Delivering Continuous Delivery, continuously - Phil Wills and Simon Hildrew
Timeline: August 2011 to August 2013
The Guardian is one of the world’s leading news sites, attracting more than 100 million unique users a month. The digital development team based in London has about 150 members. The team is responsible for the public website, Android and iOS apps, as well as editorial tools, analytics, and our dating site.
The Guardian went from a fortnightly release cycle in 2011 to more than 10,000 production deployments in 2013. Why and how did we do it?
Why deploy so frequently?
Continuous Delivery is the ability to ship working software to production at any point. We believe that the only way to categorically prove software is production ready is to deploy it to production. Automated testing and pre-production environments can increase your confidence, but they can never account for everything that can possibly go wrong.
Before we moved to Continuous Delivery, releasing to production was a slow, cumbersome process that involved a round of regression testing, collating a list of all the changes and a 12 step semi-automated process performed by a team who weren’t involved in making those changes. If we needed to make an urgent change or fix, it needed to be applied to multiple branches and there was nervousness around whether the deployment process itself might cause issues.
We relied on pre-production environments to try and gather feedback, but nobody takes staging environments seriously. It is unreasonable to expect people with busy day jobs to use pre-production tools in a way that even closely resembles real use. Small groups of user testers for a website are never a substitute for a global audience.
One of the most frequently quoted reasons for adopting Continuous Delivery is to deliver the value of software sooner by releasing earlier. Whilst this is a benefit, given that we had been releasing once a fortnight the incremental value of doing so wouldn’t have justified the effort involved.
What has been transformative for us is the massive reduction in the amount of time to get feedback from real users. Practices like Test Driven Development and Continuous Integration can go some way to providing shorter feedback loops on whether code is behaving as expected, but what is much more valuable is a short feedback loop showing whether a feature is actually providing the expected value to the users of the software.
The other major benefit is reduced risk. Having a single feature released at a time makes identifying the source of a problem much quicker and the decision over whether or not to rollback much simpler. Deploying much more frequently hardens the deployment process itself. When you’re deploying to production multiple times a day, there’s a lot more opportunity and incentive for making it a fast, reliable and smooth process. Having a hardened deploy process also means that pushing out a fix for a bug at 5pm on a Friday afternoon becomes a low risk, routine activity.
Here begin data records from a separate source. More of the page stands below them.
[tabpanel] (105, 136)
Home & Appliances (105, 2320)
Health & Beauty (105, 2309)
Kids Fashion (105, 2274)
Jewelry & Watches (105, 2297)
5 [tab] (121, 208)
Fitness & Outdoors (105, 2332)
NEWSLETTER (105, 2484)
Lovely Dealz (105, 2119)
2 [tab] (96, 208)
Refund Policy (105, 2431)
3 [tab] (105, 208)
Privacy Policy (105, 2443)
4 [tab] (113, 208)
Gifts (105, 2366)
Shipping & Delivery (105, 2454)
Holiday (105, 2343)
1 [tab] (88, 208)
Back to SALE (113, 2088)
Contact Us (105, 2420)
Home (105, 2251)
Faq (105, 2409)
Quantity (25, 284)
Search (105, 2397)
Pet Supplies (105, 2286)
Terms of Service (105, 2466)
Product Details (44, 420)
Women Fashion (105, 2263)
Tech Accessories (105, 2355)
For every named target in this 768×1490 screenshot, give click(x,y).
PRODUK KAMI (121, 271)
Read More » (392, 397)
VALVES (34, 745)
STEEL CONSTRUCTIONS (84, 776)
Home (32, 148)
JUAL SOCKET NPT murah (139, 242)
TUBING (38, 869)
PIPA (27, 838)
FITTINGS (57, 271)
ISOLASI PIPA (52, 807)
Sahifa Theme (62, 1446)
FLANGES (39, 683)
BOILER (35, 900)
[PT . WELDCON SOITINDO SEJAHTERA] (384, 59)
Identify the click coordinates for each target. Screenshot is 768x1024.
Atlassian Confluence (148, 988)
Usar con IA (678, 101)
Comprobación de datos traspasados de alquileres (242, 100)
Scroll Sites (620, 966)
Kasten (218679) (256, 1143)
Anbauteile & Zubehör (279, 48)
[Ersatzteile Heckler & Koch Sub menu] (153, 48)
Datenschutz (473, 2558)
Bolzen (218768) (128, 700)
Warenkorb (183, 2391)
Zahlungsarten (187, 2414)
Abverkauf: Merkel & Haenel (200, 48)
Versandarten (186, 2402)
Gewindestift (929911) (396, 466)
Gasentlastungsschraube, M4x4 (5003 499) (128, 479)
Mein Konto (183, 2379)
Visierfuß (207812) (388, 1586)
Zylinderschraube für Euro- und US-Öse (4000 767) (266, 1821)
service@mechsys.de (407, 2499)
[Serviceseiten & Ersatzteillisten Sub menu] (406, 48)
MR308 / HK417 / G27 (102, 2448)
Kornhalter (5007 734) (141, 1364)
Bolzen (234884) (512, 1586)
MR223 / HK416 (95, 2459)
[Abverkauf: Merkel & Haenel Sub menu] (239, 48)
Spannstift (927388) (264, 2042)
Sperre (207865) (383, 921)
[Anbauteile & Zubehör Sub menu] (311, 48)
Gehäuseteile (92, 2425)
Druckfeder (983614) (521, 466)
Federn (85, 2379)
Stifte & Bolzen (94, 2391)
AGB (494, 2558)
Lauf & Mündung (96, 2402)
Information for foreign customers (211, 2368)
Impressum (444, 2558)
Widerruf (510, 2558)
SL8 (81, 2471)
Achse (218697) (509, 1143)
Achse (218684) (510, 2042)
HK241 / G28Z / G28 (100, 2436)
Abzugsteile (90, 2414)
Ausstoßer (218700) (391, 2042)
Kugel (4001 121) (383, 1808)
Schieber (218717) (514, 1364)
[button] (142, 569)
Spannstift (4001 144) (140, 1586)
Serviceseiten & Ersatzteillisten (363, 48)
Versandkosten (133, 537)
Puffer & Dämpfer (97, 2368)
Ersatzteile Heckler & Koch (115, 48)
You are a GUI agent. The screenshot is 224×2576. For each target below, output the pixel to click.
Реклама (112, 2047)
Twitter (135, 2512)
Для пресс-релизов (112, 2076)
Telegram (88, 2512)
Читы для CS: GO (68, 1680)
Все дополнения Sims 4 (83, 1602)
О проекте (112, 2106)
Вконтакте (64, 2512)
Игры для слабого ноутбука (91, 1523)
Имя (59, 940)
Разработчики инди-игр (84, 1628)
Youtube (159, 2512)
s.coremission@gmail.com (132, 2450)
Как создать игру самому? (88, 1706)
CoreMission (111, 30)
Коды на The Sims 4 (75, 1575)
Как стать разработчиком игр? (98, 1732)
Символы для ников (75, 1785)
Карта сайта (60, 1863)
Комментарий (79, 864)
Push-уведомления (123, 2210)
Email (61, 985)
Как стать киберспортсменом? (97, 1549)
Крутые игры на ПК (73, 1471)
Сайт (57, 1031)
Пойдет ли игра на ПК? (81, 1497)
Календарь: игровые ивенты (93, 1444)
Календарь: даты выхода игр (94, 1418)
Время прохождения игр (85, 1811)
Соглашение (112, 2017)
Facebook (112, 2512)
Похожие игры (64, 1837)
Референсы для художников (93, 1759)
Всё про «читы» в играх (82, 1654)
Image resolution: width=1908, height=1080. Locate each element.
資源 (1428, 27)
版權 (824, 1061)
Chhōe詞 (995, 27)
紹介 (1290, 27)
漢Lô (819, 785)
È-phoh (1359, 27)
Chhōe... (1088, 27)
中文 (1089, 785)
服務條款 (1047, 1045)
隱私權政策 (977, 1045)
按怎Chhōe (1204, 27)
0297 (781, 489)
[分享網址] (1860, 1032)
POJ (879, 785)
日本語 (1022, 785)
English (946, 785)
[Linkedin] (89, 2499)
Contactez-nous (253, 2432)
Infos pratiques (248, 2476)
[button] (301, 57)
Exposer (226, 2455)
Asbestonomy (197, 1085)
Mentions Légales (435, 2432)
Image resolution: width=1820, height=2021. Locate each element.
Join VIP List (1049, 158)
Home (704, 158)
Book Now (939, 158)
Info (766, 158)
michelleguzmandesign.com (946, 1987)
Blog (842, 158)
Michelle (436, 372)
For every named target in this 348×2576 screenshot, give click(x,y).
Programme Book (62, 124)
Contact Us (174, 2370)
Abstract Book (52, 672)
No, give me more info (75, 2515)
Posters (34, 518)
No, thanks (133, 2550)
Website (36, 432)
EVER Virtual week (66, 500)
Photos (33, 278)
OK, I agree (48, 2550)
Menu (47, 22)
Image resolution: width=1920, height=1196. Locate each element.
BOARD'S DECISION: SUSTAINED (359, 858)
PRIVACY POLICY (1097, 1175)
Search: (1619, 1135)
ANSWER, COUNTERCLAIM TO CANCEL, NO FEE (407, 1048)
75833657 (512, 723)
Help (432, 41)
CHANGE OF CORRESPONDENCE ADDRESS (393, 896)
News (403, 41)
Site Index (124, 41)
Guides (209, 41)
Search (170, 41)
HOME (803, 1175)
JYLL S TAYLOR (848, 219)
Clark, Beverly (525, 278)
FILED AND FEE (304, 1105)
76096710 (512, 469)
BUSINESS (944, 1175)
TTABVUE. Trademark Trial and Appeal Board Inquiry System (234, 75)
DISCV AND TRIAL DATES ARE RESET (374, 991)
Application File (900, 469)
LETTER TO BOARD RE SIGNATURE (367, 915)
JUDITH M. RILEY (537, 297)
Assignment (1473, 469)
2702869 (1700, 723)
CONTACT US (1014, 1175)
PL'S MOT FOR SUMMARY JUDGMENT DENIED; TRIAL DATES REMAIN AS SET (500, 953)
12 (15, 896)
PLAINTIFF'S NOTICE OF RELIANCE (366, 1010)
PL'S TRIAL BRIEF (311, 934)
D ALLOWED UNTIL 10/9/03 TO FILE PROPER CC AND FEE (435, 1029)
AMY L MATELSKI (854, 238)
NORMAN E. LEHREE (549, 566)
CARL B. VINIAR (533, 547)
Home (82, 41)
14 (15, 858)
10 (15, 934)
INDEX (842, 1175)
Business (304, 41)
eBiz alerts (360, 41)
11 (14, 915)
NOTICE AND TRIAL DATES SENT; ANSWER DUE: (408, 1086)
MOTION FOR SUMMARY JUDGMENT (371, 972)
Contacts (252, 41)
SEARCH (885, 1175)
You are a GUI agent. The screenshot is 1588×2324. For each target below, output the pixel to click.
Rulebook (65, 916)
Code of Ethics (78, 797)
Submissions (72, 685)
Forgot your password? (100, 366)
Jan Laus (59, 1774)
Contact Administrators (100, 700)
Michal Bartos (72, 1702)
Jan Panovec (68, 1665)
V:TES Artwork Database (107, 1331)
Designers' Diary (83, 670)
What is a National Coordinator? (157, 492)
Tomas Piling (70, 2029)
Not everyone was convinced from the outset though. It can be counter-intuitive to suggest that releasing more often reduces risk.
How did we make it a reality?
In order to convince everyone of the value of Continuous Delivery, we rolled out the new release process slowly. We started with lower profile, less risky systems using Google App Engine which made deploying frequently much easier. Once we had this in place, then we made sure to make the most of it. We deployed frequently and sought opportunities to provide small features or fixes rapidly. This meant that users became advocates for Continuous Delivery, asking why other software couldn’t be delivered in the same way.
Introducing Continuous Delivery involves a carefully choreographed combination of both cultural and technical change. We knew that in order to make Continuous Delivery work for us we needed to improve the integration between our development and operations teams, and make sure they both understood and were working towards the goals of the organisation as a whole. Practically, there seemed little point moving to Continuous Delivery without breaking away from the culture of a fortnightly release cycle. In hindsight this was at odds with the success we’d had introducing Google App Engine, but we found ourselves waiting for a cultural change before implementing tooling to support Continuous Delivery. As a result the adoption of Continuous Delivery stagnated.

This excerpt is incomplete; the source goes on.